▸ **What you are asked to do**: Within the entries below, find each line containing the word "left" and copy it.

▸ **Data extracts**:
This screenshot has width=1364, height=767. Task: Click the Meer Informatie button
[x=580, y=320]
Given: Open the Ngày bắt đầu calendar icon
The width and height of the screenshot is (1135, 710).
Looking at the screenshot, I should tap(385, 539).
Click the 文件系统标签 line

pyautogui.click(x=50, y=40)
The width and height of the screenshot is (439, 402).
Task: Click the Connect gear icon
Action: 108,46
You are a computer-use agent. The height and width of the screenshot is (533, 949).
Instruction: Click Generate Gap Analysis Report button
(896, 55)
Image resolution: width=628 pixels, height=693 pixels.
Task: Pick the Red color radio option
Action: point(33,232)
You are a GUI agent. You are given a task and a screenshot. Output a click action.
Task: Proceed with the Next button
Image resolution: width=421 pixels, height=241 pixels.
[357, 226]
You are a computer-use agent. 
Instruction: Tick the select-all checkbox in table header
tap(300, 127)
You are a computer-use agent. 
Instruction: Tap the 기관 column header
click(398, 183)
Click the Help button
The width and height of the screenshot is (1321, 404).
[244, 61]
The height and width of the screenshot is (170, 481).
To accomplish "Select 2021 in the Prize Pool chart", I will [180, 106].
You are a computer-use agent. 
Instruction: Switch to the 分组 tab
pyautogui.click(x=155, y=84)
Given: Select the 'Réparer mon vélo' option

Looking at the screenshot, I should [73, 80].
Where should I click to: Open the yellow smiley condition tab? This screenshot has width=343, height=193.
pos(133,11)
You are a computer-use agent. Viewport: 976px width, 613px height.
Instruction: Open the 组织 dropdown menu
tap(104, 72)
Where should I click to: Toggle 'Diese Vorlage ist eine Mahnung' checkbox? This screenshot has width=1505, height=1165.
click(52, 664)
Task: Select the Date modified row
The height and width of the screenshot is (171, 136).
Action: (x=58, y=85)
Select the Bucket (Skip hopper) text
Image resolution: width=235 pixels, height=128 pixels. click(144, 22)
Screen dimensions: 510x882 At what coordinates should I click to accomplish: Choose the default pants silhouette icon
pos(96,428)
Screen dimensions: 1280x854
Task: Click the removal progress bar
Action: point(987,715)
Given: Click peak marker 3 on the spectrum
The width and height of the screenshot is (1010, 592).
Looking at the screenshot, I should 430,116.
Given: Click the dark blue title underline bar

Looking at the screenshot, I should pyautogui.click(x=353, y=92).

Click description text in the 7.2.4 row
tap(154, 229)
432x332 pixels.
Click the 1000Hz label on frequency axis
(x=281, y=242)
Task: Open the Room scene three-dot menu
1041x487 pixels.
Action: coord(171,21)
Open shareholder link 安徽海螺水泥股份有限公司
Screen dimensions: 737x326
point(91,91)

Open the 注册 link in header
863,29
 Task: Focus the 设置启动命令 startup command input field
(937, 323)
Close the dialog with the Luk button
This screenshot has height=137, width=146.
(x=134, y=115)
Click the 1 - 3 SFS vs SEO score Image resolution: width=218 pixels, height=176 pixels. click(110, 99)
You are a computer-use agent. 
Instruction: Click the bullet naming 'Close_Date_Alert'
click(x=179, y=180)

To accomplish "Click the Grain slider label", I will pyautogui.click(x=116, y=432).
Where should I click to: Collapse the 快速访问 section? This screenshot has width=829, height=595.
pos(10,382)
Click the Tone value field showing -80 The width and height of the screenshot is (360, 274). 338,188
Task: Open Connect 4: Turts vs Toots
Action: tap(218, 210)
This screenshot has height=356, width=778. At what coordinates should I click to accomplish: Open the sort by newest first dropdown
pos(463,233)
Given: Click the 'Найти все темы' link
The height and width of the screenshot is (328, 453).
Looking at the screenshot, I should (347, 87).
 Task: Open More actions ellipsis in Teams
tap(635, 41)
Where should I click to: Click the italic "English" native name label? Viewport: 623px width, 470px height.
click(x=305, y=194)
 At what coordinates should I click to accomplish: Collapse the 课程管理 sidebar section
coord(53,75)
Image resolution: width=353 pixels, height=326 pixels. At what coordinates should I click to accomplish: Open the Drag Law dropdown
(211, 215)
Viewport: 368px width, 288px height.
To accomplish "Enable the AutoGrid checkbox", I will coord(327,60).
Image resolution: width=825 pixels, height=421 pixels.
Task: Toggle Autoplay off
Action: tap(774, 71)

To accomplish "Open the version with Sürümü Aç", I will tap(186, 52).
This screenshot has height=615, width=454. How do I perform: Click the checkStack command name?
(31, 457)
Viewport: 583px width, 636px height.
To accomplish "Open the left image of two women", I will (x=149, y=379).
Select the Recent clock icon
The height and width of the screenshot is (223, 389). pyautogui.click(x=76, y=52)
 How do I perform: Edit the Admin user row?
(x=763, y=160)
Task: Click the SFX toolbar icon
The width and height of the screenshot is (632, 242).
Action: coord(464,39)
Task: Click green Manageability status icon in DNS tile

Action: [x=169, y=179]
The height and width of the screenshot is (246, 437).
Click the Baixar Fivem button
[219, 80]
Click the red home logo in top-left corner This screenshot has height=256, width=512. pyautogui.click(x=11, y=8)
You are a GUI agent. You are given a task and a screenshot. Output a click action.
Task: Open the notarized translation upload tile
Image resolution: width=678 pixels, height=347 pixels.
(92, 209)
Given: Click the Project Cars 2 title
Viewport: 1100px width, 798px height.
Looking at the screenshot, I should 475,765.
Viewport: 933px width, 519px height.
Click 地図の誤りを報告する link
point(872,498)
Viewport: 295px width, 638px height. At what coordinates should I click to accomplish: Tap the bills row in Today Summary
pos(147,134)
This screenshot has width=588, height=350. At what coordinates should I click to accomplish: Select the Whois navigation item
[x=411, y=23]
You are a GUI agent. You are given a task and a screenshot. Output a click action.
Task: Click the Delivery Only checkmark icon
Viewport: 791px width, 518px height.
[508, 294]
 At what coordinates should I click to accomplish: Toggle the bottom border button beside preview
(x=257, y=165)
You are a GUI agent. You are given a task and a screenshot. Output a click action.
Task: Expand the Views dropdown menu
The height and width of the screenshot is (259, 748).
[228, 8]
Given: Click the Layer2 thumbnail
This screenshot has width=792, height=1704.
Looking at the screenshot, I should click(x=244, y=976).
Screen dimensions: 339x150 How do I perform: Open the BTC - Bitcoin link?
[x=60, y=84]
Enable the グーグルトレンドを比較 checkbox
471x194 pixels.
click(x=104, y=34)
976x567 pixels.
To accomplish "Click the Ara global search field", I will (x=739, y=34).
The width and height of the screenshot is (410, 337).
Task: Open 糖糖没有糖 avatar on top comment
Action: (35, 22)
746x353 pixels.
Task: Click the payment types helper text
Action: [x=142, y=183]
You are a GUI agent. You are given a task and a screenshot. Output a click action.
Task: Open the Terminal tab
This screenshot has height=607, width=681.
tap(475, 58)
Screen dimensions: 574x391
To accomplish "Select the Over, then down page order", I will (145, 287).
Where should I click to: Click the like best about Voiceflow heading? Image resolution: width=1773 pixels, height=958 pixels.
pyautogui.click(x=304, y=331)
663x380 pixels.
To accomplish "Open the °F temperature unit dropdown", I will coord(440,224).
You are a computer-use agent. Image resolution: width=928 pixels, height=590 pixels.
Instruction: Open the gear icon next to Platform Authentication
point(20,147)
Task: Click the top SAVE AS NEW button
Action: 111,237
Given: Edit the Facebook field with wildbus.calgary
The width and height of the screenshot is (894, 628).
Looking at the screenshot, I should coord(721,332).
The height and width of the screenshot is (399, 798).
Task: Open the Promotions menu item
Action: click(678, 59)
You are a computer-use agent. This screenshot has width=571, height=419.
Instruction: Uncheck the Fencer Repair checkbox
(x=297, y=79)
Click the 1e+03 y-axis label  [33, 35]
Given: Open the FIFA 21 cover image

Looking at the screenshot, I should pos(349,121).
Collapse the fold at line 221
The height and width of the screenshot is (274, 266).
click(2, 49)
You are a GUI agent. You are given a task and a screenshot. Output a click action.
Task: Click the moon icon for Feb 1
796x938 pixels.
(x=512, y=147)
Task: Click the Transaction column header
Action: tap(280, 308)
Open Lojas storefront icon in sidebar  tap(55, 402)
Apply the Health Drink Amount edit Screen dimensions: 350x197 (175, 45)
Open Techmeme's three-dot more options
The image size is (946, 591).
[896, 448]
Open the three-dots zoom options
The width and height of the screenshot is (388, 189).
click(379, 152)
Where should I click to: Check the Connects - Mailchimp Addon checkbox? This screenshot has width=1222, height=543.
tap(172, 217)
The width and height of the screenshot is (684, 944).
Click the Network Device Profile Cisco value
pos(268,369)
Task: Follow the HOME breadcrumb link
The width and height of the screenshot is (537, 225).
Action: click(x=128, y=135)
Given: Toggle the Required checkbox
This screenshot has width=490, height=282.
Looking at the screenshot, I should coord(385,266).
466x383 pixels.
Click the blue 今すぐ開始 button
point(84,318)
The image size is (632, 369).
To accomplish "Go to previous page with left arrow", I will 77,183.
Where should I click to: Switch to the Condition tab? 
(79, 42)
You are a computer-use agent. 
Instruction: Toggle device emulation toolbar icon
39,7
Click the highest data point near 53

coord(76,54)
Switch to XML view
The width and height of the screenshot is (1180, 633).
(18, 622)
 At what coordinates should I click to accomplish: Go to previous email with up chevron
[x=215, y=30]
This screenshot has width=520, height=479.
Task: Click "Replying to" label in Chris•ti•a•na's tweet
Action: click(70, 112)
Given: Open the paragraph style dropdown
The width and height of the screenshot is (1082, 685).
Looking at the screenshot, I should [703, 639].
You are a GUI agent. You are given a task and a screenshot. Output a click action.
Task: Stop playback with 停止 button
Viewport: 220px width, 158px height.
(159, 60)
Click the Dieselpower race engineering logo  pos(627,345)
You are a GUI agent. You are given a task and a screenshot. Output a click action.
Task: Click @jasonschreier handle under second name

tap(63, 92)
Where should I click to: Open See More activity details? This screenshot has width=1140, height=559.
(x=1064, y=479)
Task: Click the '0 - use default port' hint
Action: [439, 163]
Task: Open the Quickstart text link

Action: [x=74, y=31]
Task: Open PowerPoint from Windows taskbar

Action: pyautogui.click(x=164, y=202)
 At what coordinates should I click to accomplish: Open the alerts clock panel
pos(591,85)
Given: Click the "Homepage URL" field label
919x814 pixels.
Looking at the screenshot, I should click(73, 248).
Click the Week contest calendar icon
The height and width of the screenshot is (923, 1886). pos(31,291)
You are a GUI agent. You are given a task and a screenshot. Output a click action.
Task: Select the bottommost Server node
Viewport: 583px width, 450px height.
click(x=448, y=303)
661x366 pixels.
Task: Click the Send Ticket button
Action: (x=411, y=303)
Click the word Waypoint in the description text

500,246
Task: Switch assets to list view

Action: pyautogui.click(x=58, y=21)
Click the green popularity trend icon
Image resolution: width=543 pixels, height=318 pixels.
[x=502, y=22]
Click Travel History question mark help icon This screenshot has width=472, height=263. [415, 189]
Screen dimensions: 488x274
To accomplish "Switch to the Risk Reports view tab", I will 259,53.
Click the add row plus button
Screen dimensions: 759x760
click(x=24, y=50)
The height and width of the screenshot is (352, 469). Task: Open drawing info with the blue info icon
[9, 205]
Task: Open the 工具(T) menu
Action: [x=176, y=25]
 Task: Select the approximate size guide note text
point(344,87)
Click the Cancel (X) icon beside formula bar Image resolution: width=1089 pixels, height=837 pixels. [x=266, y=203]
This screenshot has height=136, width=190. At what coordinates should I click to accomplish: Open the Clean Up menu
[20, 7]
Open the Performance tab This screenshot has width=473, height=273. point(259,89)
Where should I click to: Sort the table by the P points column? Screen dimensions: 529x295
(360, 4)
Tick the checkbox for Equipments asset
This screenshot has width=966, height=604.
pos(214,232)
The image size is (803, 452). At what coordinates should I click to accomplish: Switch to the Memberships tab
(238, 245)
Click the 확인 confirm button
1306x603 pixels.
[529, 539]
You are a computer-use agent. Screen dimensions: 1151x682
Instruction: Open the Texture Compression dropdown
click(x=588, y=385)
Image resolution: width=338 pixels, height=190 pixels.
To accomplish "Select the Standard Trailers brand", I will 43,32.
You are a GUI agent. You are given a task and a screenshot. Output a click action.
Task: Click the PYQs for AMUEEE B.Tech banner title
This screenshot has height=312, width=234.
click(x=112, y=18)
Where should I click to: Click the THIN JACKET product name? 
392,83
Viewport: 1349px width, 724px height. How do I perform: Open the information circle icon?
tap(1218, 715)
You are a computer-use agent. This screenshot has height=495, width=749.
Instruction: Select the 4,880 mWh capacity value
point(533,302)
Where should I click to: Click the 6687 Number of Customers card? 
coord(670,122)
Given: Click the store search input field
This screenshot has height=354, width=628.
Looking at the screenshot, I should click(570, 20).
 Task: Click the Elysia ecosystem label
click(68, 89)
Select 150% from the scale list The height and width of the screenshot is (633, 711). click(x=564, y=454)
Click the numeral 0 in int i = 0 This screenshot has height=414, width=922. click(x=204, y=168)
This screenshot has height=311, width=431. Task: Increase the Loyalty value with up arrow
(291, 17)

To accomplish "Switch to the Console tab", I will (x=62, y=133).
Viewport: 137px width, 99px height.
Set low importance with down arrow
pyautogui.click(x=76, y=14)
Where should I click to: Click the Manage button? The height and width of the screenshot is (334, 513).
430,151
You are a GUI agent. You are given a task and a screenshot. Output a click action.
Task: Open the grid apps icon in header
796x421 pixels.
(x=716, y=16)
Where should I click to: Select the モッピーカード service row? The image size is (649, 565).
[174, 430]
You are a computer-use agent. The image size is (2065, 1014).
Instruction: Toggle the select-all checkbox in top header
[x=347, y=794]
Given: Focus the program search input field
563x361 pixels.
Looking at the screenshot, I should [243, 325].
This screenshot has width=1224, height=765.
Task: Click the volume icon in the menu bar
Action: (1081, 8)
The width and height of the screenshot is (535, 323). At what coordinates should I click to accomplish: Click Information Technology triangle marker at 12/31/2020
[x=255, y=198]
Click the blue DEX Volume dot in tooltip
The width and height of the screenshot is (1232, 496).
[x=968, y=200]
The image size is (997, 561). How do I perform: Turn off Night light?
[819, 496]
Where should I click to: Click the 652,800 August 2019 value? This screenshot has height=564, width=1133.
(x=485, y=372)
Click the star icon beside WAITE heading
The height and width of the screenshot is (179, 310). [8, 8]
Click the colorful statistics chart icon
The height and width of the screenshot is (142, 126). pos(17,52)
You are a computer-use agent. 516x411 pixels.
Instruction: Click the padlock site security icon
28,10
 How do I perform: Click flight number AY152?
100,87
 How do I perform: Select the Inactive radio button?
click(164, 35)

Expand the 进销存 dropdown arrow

▸ **Result for this exercise**:
To accomplish "Open the left image of two women", I will (x=149, y=379).
Click the red home logo in top-left corner This screenshot has height=256, width=512. pyautogui.click(x=11, y=8)
To accomplish "Go to previous page with left arrow", I will 77,183.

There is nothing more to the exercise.